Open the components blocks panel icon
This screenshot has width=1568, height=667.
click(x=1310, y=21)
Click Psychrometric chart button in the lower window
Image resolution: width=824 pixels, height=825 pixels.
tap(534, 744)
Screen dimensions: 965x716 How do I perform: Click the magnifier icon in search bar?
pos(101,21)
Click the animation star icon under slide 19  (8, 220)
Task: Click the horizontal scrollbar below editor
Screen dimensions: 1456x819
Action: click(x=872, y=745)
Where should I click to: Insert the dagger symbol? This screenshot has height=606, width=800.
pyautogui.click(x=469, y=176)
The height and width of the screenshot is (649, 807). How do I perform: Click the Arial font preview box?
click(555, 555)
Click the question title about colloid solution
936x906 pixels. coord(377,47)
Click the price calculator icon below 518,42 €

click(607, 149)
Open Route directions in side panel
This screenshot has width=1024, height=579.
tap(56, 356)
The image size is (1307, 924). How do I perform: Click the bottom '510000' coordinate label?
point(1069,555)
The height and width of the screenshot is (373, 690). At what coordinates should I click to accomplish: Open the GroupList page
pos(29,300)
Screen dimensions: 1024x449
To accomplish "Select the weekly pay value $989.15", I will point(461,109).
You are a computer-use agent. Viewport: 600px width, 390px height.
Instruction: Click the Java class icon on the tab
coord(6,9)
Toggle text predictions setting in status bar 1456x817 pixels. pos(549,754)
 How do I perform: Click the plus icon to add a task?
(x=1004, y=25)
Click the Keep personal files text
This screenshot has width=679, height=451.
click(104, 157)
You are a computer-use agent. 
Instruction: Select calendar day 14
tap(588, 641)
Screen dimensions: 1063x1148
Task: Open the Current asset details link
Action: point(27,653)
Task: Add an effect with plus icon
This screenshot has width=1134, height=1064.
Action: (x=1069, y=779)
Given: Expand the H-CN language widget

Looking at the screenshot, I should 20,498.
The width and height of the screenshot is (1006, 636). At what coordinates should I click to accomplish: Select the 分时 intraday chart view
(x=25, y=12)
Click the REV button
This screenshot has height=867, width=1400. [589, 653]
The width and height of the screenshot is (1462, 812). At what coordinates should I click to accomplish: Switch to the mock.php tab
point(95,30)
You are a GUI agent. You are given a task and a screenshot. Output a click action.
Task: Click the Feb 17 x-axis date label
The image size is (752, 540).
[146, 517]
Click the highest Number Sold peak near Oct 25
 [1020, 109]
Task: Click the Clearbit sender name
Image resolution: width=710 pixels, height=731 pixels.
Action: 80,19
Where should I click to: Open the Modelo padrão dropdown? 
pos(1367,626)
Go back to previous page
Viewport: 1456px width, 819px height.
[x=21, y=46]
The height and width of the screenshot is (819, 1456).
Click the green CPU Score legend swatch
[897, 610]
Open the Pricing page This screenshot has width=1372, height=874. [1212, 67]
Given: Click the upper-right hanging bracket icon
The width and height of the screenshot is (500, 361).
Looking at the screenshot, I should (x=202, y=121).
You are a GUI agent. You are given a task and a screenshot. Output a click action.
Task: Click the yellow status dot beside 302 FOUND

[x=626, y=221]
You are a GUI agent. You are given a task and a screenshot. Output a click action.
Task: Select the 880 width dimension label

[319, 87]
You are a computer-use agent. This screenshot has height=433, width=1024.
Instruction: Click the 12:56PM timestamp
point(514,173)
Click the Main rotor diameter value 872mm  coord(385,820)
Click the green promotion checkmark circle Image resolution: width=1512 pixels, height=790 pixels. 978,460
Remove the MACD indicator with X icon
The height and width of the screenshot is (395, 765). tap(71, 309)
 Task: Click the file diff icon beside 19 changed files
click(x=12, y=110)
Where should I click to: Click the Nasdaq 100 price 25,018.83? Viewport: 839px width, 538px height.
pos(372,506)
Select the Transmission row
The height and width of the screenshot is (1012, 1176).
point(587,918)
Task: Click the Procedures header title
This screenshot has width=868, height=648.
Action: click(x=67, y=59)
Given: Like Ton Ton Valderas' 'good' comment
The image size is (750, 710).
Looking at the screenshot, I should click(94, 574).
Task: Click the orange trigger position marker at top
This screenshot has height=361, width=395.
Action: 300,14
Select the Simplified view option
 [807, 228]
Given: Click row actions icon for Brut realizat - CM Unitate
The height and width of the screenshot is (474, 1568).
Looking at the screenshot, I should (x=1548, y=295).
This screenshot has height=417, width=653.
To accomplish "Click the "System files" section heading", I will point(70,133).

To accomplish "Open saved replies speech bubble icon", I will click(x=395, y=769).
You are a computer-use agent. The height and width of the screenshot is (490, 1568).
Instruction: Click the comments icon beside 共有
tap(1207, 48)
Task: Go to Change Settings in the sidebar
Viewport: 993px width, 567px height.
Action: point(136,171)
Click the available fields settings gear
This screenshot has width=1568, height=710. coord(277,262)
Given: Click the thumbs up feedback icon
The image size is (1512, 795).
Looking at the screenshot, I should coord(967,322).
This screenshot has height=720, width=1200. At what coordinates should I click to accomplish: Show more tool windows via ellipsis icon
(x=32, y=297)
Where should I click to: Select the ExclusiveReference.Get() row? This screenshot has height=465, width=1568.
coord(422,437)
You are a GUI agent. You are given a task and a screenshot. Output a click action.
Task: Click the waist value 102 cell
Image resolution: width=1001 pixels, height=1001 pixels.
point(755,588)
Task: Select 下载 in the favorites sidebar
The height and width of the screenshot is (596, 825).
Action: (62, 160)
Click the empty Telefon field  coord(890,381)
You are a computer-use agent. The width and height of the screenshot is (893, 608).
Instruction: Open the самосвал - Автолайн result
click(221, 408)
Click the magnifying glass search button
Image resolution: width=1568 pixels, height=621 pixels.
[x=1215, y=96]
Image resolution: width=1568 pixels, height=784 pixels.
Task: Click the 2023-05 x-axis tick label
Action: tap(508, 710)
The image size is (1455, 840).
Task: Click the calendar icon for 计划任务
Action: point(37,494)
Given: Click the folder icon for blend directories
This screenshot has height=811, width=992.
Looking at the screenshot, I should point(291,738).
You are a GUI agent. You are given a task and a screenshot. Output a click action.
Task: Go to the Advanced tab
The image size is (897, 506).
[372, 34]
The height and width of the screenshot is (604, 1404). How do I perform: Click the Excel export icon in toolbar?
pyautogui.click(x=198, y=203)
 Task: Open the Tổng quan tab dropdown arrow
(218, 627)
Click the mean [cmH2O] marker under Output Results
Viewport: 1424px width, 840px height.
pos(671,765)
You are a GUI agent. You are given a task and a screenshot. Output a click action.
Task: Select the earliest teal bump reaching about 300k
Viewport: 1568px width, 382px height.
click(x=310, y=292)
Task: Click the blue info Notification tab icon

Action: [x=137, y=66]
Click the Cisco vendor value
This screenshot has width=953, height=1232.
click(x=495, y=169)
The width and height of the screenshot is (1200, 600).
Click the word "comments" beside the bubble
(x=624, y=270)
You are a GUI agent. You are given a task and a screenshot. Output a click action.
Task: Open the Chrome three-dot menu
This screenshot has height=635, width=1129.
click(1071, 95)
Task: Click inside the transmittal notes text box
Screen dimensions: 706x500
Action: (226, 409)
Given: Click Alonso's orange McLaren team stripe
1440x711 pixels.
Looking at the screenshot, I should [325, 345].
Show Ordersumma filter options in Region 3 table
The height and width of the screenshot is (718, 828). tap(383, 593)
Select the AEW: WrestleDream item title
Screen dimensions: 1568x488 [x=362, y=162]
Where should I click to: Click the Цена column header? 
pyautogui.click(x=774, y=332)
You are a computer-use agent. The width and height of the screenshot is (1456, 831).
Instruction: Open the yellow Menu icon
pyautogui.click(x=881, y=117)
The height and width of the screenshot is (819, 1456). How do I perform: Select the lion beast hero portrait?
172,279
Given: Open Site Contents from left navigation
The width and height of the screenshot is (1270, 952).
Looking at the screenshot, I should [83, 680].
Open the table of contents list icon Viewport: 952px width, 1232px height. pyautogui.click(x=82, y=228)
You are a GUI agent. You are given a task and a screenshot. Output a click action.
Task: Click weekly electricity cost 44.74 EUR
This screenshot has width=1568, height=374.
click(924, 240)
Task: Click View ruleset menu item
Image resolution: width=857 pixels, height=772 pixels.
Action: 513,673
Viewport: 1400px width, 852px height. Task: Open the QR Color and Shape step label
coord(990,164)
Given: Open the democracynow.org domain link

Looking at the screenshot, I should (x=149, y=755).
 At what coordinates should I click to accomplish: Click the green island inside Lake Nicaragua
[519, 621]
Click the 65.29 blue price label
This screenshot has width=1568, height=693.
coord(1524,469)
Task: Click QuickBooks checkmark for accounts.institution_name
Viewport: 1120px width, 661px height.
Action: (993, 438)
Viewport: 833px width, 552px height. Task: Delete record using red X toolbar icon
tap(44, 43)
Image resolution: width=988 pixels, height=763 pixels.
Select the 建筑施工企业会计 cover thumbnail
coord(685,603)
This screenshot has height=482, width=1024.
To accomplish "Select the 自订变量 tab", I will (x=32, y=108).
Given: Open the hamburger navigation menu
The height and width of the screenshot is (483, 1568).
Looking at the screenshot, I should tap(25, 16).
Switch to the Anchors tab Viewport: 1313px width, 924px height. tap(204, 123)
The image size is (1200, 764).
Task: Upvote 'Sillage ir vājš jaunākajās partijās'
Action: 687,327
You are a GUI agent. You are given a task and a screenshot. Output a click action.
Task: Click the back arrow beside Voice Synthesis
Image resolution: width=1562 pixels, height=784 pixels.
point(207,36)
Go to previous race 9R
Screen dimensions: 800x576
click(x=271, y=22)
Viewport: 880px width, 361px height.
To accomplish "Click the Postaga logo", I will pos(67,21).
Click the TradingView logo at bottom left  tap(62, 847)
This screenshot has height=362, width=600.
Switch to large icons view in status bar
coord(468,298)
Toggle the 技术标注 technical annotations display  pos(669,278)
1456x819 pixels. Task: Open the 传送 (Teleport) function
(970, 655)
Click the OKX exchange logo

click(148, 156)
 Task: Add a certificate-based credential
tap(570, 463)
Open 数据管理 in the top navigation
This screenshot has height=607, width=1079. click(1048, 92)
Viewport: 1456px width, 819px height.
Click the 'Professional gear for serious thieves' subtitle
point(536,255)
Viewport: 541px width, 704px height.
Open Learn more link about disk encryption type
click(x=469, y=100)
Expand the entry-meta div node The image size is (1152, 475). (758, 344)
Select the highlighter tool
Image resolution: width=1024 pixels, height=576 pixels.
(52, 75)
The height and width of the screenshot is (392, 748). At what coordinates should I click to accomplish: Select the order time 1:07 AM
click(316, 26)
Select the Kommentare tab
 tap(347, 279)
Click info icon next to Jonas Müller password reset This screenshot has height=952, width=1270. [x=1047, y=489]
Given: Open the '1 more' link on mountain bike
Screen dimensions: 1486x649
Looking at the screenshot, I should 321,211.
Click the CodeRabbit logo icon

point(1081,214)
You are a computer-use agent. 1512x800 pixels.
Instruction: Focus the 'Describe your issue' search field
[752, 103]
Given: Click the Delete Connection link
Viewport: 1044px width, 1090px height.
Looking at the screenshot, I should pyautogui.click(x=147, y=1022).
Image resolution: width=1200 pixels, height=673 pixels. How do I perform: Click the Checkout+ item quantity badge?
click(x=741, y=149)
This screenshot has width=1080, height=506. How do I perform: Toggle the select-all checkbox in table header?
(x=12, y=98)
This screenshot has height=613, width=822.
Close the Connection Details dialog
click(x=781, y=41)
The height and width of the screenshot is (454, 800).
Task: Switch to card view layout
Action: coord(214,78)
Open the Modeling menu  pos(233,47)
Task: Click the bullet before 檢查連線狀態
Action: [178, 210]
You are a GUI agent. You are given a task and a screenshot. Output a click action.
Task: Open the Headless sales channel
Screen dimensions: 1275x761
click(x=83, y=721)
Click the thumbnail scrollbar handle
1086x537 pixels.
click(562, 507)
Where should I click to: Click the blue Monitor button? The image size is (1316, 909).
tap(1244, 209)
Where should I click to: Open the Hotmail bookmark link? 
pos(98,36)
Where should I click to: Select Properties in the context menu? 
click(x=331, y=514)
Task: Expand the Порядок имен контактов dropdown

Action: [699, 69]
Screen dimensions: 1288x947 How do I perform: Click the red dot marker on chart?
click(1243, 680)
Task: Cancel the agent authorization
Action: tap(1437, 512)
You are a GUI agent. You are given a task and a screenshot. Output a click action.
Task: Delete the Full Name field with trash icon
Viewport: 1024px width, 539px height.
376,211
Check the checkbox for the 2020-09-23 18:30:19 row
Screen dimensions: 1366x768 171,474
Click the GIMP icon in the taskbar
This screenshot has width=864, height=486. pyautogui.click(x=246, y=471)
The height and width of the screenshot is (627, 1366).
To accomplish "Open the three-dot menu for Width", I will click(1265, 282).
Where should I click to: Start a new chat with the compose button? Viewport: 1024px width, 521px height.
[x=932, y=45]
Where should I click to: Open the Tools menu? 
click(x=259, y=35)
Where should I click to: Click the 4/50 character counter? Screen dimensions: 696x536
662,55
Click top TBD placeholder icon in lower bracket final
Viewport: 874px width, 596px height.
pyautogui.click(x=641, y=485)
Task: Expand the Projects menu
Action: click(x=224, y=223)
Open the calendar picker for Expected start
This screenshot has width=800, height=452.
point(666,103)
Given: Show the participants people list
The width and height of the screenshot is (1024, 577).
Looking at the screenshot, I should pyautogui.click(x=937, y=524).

- **Your instructions**:
Pick out every line in the material above that contains the word "gear", and copy each one in full.

- **Response**:
Click the available fields settings gear
Click the 'Professional gear for serious thieves' subtitle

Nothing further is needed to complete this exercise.